_TASK_
The answer must consist of every line below containing "computer".

_Pixel coordinate grounding data_
Content starts

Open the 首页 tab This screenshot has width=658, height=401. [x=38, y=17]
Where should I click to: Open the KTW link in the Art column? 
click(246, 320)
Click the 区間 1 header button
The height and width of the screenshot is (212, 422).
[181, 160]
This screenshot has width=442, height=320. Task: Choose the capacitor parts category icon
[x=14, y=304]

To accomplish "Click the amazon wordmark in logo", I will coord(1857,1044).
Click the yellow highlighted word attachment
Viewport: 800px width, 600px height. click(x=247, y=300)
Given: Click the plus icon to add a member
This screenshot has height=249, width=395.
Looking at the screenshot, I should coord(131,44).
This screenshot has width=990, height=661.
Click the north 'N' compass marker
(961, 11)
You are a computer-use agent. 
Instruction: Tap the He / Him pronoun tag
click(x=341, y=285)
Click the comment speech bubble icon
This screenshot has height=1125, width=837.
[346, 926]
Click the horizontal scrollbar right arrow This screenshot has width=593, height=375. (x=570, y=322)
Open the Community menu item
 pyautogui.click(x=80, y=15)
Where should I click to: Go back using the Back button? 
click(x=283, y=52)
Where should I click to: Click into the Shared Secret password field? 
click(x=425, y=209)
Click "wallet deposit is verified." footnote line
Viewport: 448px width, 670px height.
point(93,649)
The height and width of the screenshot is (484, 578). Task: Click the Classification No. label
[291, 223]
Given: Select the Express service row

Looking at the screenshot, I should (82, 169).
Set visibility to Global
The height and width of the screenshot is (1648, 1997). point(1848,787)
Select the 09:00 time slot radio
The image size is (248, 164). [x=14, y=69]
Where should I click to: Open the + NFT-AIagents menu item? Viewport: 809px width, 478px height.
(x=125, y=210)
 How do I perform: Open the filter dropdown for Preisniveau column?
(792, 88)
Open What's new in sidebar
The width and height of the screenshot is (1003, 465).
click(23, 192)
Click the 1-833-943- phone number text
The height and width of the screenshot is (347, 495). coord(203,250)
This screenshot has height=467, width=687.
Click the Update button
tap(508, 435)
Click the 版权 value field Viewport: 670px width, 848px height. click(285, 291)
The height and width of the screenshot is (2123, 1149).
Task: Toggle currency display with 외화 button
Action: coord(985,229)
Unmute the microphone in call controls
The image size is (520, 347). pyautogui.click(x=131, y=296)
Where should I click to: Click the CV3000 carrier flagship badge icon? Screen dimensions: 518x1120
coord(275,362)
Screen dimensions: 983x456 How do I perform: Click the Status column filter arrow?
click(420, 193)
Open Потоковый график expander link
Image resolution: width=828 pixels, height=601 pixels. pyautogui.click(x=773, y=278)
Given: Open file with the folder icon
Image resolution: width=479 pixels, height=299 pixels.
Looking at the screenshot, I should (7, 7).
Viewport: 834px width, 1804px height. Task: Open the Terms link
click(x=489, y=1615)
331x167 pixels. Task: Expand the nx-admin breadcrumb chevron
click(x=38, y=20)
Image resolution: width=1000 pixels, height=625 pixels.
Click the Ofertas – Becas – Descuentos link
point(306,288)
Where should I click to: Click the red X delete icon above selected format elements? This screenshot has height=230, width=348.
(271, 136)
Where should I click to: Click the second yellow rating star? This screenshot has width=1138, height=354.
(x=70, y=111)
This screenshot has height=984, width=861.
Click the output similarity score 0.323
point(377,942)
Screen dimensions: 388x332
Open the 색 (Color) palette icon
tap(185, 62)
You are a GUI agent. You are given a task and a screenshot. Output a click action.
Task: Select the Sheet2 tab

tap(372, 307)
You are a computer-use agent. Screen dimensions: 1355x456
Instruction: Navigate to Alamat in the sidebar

Content ends

_TASK RESPONSE_
You are a computer-use agent. 
You are a computer-use agent. Screen dimensions: 1355x456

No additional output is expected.